Operators in the Permian Basin — the lowest-cost shale region— are gradually looking to boost output. Experts say that it’s cheaper to drill and complete oil wells in the Permian Basin, as compared to most other major fields. Moreover, there are certain parts of the shale play whose well-returns are the best in the U.S. Permian’s attractive economics. This means that producers can make money and sustain growth there at the current price. According to estimates, the average breakeven prices in most of the Permian well locations is below $50 per barrel — the lowest in the United States.
However, the bulk of the exploration and production companies in the other regions are showing little sign of straying from their restrained drilling programs.
Abundant Supply Puts Downward Pressure on Oil Prices
The shale revolution greatly improved U.S. energy independence. But it also ushered in a flood of domestic supply that led to lower prices.
The breakneck in production growth continued to put pressure on prices to an extent wherein the majority of oil plays worked on razor-thin margins. There was always a concern that the frenzied activity out of the shale region was economically unsustainable in the long term given the massive capital burn, depressed returns and huge debts.
Spread of Coronavirus Triggers Further Panic
Then came the coronavirus pandemic, the subsequent hit to global oil demand and with it, the collapse of prices. With WTI crude futures falling below $30, $20, $10 and even going below zero for a while, U.S. shale oil producers started feeling the heat.
A wave of bankruptcies followed as prices weren’t enough for them to survive the long term. Even the Permian, where production had been on a tear until recently, was forced to go into negative growth amid unsustainable oil realizations.
Oil between $45 and $50 a barrel is considered the break-even point for most shale operators, which means that they need crude prices of at least $45 to balance their operating cash flows with capital expenditure. Consequently, for the major part of 2020, oil prices were too low for the beleaguered firms — especially the highly leveraged ones — to continue producing.
Some shale companies such as Whiting Petroleum WLL and Oasis Petroleum OAS were already struggling to make a profit before the coronavirus had struck and therefore had to go the Chapter 11 route to restructure their debt and come back with a viable capital structure.

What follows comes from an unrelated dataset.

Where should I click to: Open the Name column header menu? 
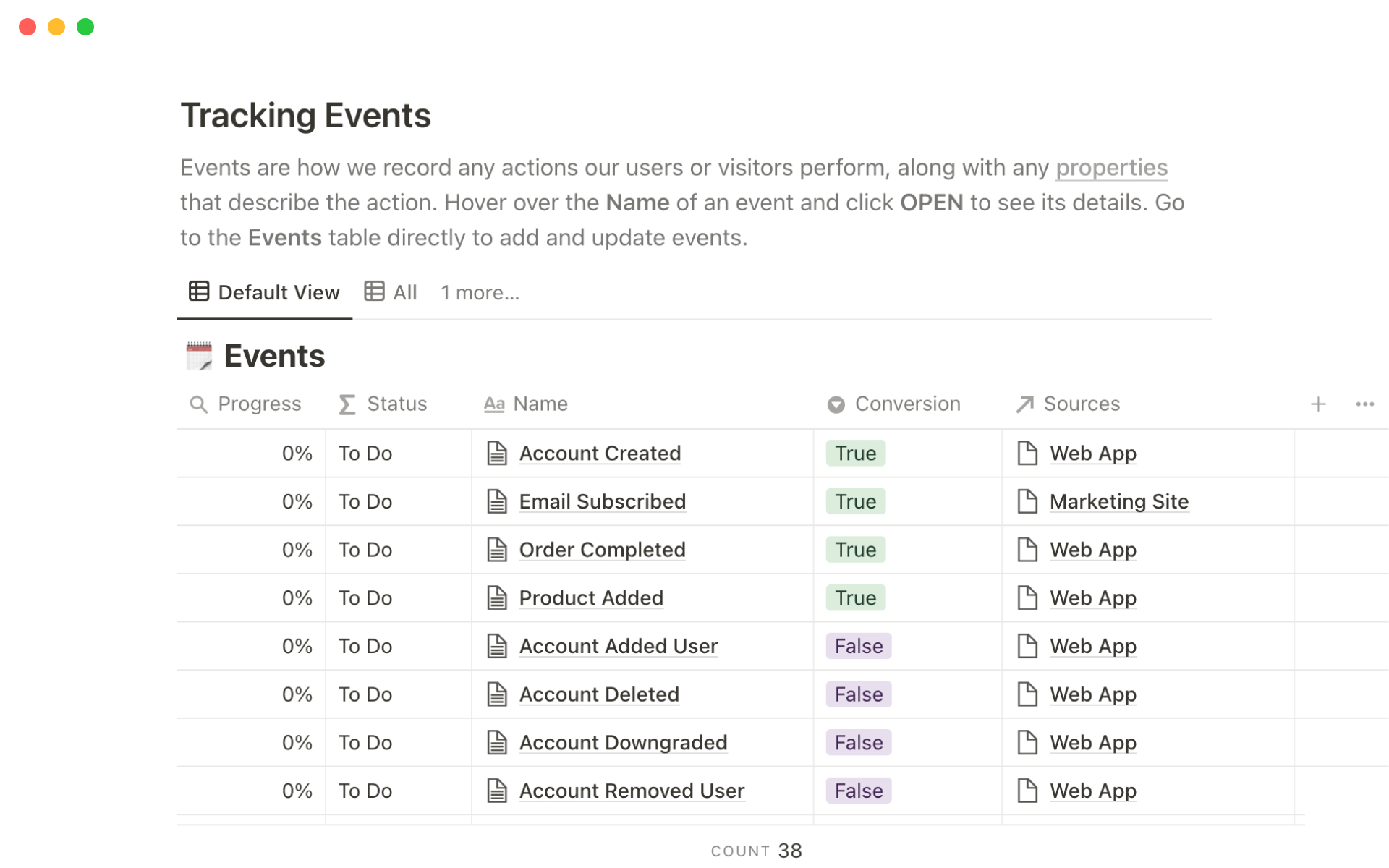click(x=540, y=404)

Shale Output Showing Signs of Revival
The WTI benchmark has come a long way since the depths of minus $38 a barrel in April but most companies are in no hurry to boost output. Finally, learning their lesson, the shale operators are primarily focusing on improving cost and increasing free cash flow rather than looking at higher production. While oil at around $60 is profitable for almost all shale entities, the industry, for its part, is sticking to the mantra of capital discipline and sustainable production.
Nevertheless, drillers in the unconventional oilfields are slowly showing some early signs of recuperation on the back of higher realizations. Per the latest edition of the EIA’s Drilling Productivity Report, crude output in these prolific shale plays is expected to increase from 7,600 thousand barrels per day (Mbbl/d) in April to 7,613 Mbbl/d in May.
Permian Leads the Way
In particular, production in America’s biggest oil field — Permian Basin in the western part of Texas and the south-eastern part of New Mexico — continues its comeback. Output from the United States’ number one basin is expected to rise by 52 Mbbl/d month over month to 4,466 Mbbl/d in May, indicating the third-straight monthly increase and the maximum since April 2020. With oil prices having rebounded from the coronavirus-induced lows of a year ago to more than $60 per barrel now, the likes of Matador Resources MTDR, EOG Resources EOG and Diamondback Energy FANG — all carrying a Zacks Rank #1 (Strong Buy) — are among the few that have announced plans to increase production.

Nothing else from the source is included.